この名称は「Cast(鋳造)」と「Treasure(宝物)」の合成であり、鋳造というプロセスを通じて創出される新たな価値を象徴しています。
MOFについて
MOFは金属イオンと有機配位子の結合によって構成された多孔性材料で、これまで様々な分野でその性能が活かされてきました。特に、材料の設計自由度が高く、目的に応じて金属イオンと有機部分を選択できるため、さまざまなガスの吸着能力に優れるのです。これにより、環境問題を解決に導く手段として期待が寄せられています。
サーキュラーエコノミーへの貢献
鋳造プロセスで生じる不要物の多くは通常、専門業者によって処理されるのみですが、それをCastreasureに転換することで、未活用のリソースを新たに価値のある製品へとアップサイクルすることができます。この取り組みは、単なる廃棄物処理を超えて、サーキュラーエコノミーの理念に則り、持続可能な社会の実現に寄与します。
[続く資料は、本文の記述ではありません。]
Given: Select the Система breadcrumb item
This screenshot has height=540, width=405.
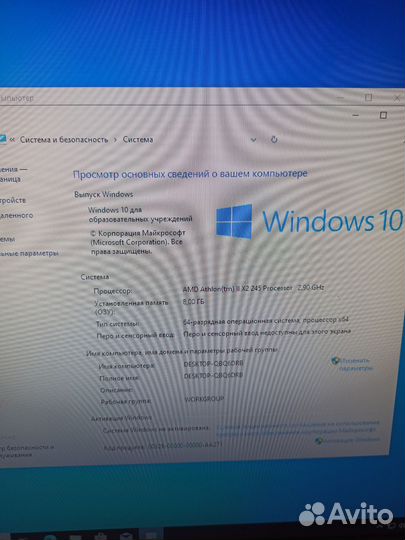Looking at the screenshot, I should tap(138, 139).
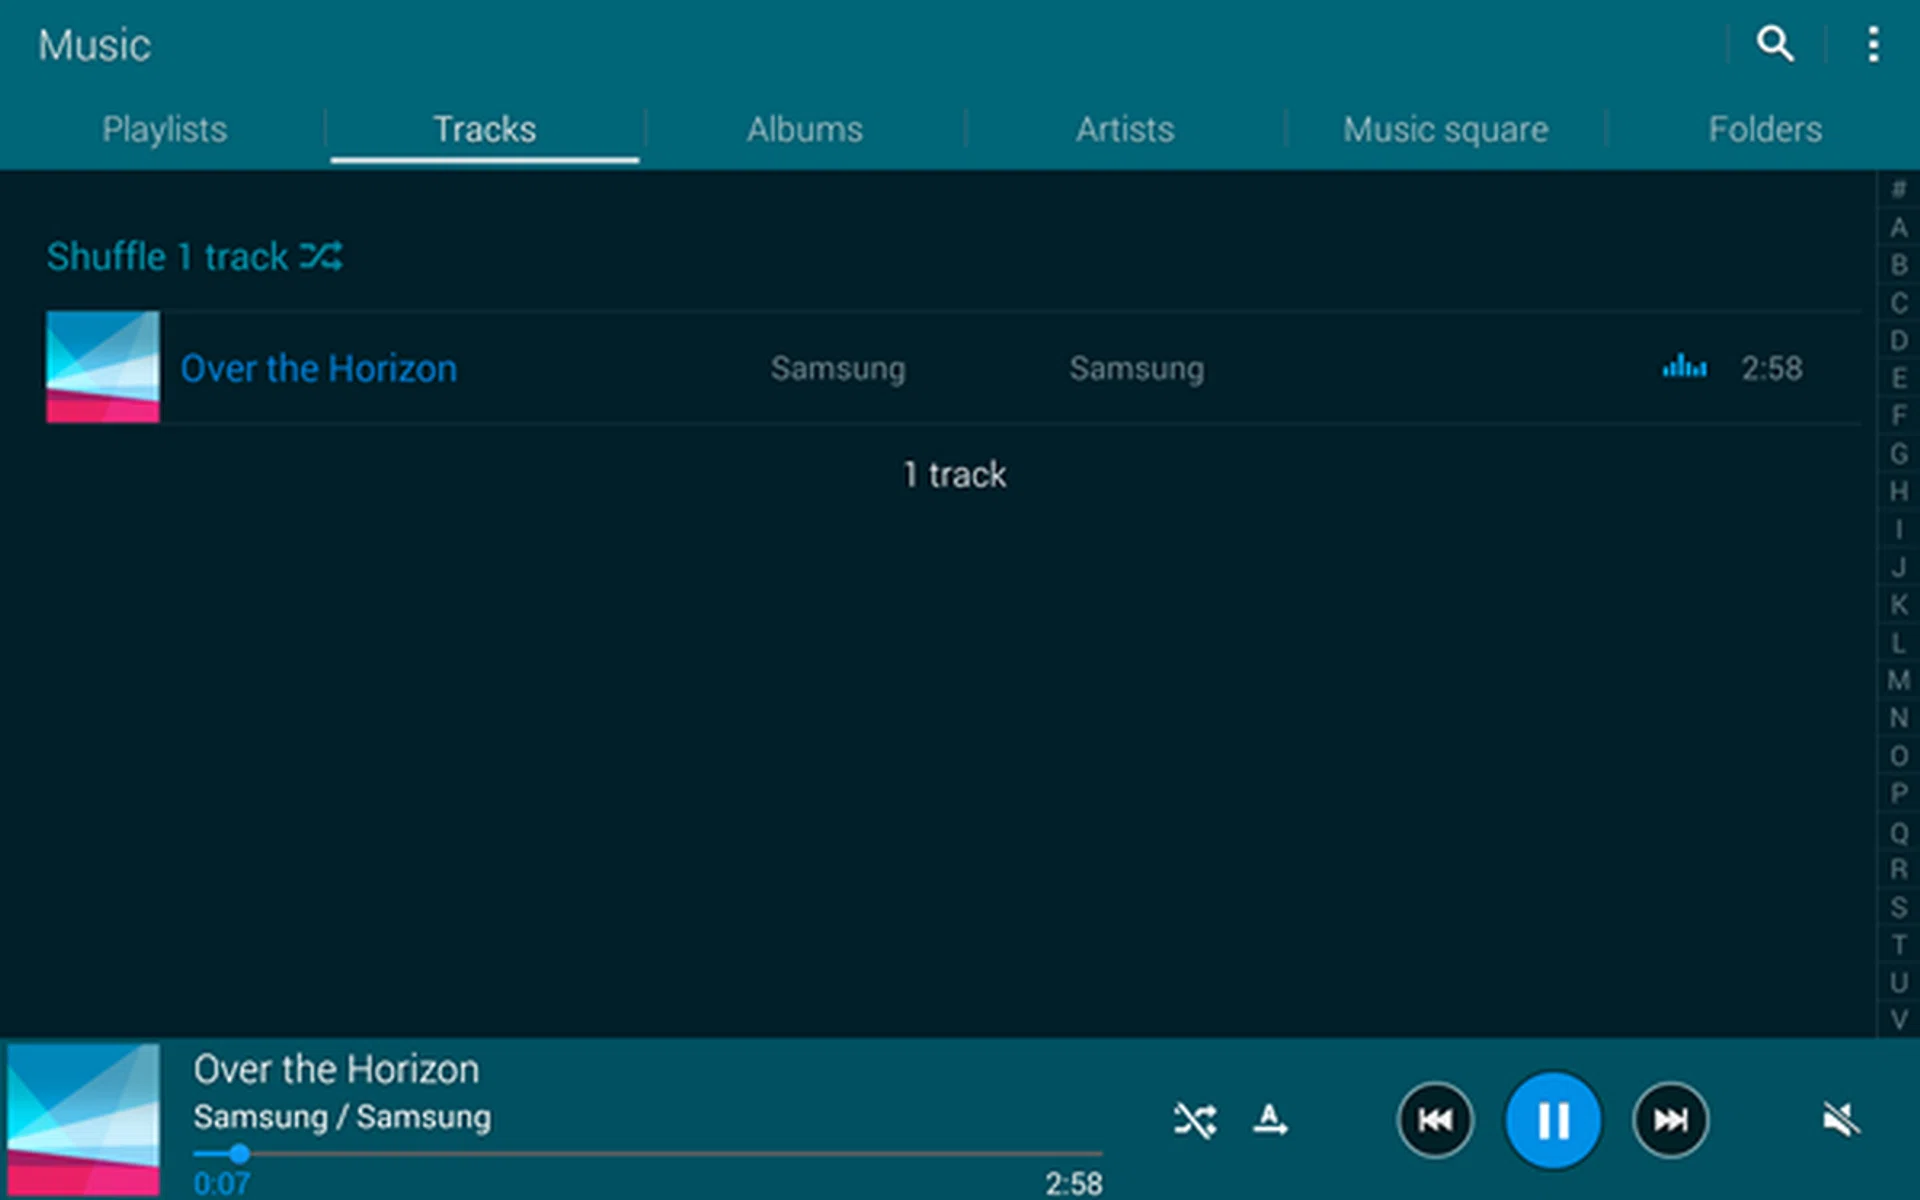Switch to the Albums tab
This screenshot has height=1200, width=1920.
pyautogui.click(x=804, y=129)
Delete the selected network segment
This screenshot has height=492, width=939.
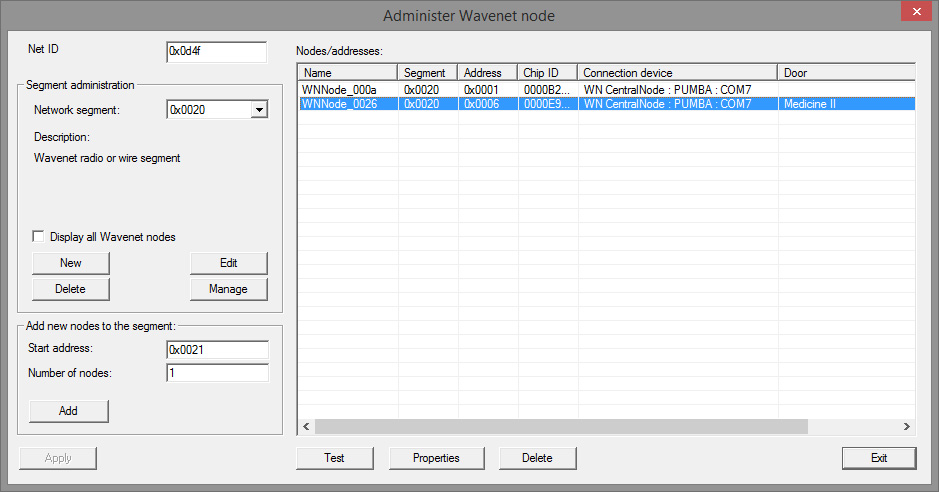70,289
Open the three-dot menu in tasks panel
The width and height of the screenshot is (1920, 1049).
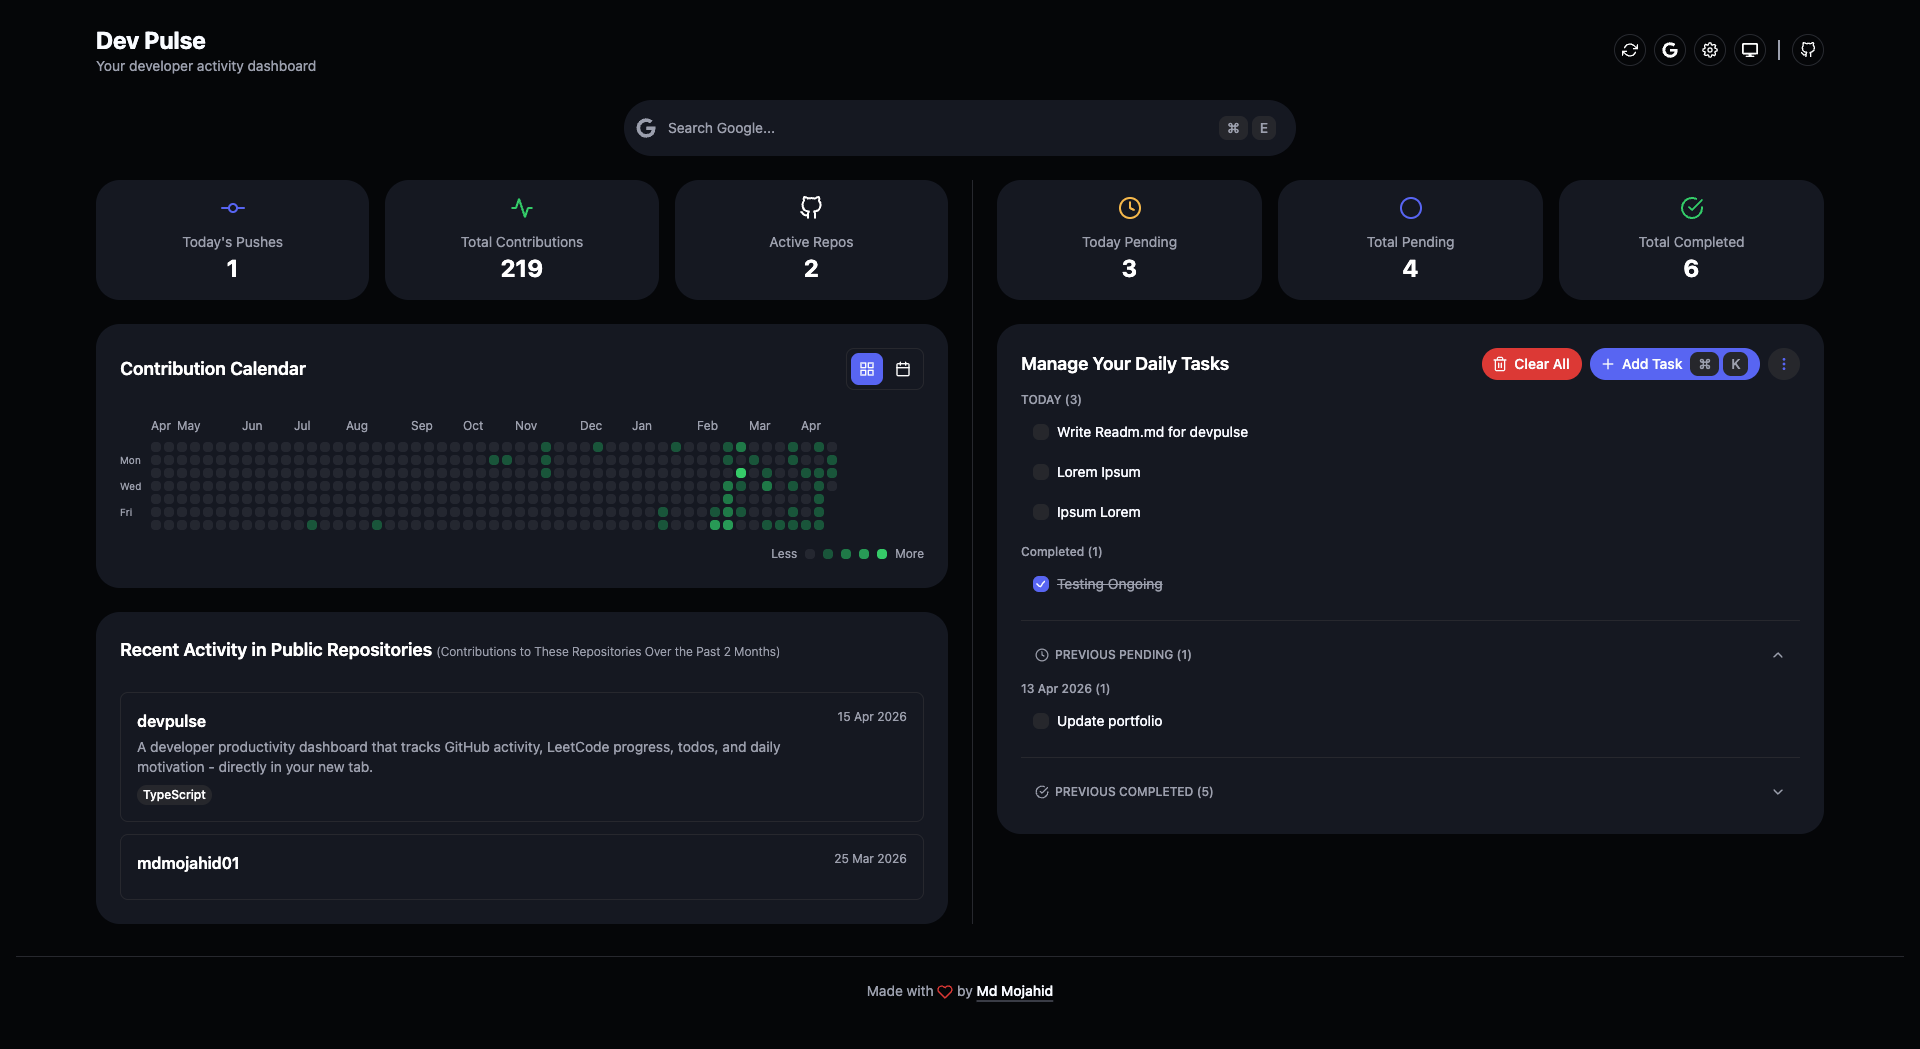(x=1784, y=364)
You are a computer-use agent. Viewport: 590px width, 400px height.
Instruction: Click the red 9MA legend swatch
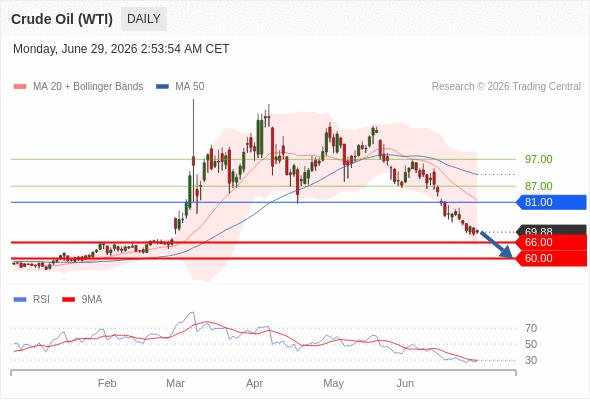[68, 300]
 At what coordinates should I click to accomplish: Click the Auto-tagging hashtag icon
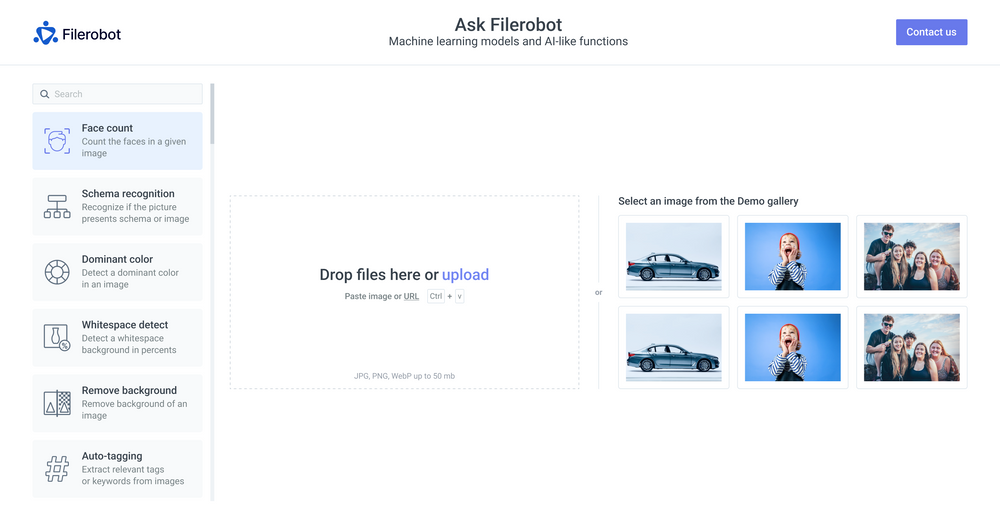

特に、Castreasureは二酸化炭素を含むさまざまな物質を吸着する性能を持ち、これまでの鋳造工程から排出されるCO2といった温室効果ガスを削減する手助けも期待されます。また、CCU(Carbon dioxide Capture and Utilization)技術やDAC(Direct Air Capture)技術への応用についても研究が進められており、環境保護の観点からも非常に魅力的な素材といえるでしょう。
EXPO 2025での披露
「Castruasure」は、2025年に行われる大阪・関西万博の「MOF FESヒーローになるCO₂プロジェクト」にも参加予定です。ここでは、PR動画や紹介記事を通じて、より広くその魅力を発信していく計画です。
企業情報
今回の開発を手掛けた会社についても触れたいと思います。SyncMOFは2019年に設立され、新規多孔性材料の研究開発やそれに関連した商品開発を行う企業です。一方で、中央可鍛工業は1944年に設立された老舗企業で、様々な鋳鉄製品の製造を手がけています。その共同開発により、鋳造業界の新たな未来が切り開かれつつあります。
これからのCastreasureの展開にますます目が離せません。環境と経済が共存する持続可能な未来に向けた新しい一歩を、私たちも応援していきましょう。